Saved entries:
[START]

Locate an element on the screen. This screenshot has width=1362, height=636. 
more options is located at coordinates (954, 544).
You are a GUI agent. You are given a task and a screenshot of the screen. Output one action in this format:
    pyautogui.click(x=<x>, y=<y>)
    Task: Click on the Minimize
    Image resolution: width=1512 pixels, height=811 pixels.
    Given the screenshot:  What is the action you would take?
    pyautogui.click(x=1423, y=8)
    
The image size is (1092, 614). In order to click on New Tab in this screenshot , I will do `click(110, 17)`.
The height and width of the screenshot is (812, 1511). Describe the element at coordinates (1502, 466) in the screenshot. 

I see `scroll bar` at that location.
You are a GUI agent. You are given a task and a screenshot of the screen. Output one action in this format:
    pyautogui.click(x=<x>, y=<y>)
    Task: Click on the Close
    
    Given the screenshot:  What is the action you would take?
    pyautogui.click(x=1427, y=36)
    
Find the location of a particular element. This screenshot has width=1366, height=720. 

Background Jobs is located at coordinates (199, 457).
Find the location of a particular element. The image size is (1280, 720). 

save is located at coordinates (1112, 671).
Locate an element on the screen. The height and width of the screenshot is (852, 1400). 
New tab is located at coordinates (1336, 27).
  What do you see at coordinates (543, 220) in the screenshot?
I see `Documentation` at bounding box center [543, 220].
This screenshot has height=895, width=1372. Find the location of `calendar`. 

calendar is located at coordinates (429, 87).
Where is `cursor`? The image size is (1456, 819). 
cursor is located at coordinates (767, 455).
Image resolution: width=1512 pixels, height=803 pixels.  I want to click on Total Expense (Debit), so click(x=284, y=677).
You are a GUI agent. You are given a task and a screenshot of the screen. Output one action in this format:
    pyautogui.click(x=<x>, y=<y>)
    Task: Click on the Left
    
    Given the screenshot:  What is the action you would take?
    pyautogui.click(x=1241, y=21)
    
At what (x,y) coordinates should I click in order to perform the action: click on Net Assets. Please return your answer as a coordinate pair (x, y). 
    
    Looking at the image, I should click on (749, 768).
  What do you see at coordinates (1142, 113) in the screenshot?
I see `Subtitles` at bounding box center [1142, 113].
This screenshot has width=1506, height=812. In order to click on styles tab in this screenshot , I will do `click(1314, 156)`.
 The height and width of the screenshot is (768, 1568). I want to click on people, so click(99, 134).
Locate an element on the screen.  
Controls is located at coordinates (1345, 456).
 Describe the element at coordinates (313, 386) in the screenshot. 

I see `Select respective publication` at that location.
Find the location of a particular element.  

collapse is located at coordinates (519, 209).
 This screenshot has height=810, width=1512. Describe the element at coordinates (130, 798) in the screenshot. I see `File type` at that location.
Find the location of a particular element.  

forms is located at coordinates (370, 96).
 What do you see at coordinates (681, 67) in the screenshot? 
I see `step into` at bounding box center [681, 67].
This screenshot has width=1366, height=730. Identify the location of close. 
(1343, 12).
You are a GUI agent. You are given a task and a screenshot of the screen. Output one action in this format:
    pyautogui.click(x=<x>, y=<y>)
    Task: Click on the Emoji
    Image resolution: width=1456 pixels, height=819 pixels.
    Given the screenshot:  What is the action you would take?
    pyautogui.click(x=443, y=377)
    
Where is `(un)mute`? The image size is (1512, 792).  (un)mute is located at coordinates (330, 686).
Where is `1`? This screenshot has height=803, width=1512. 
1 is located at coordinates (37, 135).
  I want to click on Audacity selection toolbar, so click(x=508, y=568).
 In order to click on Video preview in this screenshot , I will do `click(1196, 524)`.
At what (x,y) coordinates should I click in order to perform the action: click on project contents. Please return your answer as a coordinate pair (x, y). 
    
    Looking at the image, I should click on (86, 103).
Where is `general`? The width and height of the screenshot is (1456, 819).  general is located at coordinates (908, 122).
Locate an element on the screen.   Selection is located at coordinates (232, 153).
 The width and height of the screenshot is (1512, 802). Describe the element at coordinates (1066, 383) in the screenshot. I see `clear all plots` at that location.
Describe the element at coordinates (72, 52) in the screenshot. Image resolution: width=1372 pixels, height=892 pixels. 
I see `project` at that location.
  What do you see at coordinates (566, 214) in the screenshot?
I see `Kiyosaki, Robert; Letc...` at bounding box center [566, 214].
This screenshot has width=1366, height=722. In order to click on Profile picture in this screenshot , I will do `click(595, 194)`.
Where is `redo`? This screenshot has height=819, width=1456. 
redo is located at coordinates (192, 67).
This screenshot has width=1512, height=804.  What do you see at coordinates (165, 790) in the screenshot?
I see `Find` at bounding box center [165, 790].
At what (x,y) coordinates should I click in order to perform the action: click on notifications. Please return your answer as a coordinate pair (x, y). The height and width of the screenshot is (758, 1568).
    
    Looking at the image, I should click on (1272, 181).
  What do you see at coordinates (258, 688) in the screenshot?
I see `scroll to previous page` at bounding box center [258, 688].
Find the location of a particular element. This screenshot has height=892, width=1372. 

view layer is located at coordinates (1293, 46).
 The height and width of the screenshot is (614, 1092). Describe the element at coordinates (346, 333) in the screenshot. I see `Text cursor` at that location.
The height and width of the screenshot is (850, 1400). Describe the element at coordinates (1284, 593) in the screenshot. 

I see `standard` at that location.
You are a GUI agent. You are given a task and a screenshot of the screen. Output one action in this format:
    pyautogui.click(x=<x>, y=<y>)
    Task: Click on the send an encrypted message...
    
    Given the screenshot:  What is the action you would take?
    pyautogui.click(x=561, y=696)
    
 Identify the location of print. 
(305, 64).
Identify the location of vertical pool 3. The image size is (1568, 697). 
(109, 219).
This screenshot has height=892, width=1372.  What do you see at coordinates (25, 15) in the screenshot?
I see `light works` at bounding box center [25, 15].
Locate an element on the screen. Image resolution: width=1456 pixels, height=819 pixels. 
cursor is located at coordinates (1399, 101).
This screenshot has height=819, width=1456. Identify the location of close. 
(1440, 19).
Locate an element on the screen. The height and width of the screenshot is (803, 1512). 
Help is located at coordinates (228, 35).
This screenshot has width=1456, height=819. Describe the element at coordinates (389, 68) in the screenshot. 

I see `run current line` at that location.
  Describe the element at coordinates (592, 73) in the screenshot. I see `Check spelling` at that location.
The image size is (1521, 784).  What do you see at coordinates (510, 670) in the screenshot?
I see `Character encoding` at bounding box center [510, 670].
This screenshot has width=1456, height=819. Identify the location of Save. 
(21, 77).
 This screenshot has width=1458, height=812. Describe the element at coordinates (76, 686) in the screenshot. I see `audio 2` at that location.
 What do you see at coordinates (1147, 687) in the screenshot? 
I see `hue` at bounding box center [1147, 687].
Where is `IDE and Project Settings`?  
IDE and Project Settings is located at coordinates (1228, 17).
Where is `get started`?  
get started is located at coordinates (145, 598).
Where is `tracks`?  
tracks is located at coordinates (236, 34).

[END]

▶ What is needed: Set down the records above word for word, from the line containing "has height=803, width=1512." through the line containing "center [566, 214].", both included.

▶ Right answer:
Where is `1`? This screenshot has height=803, width=1512. 
1 is located at coordinates (37, 135).
  I want to click on Audacity selection toolbar, so click(x=508, y=568).
 In order to click on Video preview in this screenshot , I will do `click(1196, 524)`.
At what (x,y) coordinates should I click in order to perform the action: click on project contents. Please return your answer as a coordinate pair (x, y). 
    
    Looking at the image, I should click on (86, 103).
Where is `general`? The width and height of the screenshot is (1456, 819).  general is located at coordinates (908, 122).
Locate an element on the screen.   Selection is located at coordinates (232, 153).
 The width and height of the screenshot is (1512, 802). Describe the element at coordinates (1066, 383) in the screenshot. I see `clear all plots` at that location.
Describe the element at coordinates (72, 52) in the screenshot. Image resolution: width=1372 pixels, height=892 pixels. 
I see `project` at that location.
  What do you see at coordinates (566, 214) in the screenshot?
I see `Kiyosaki, Robert; Letc...` at bounding box center [566, 214].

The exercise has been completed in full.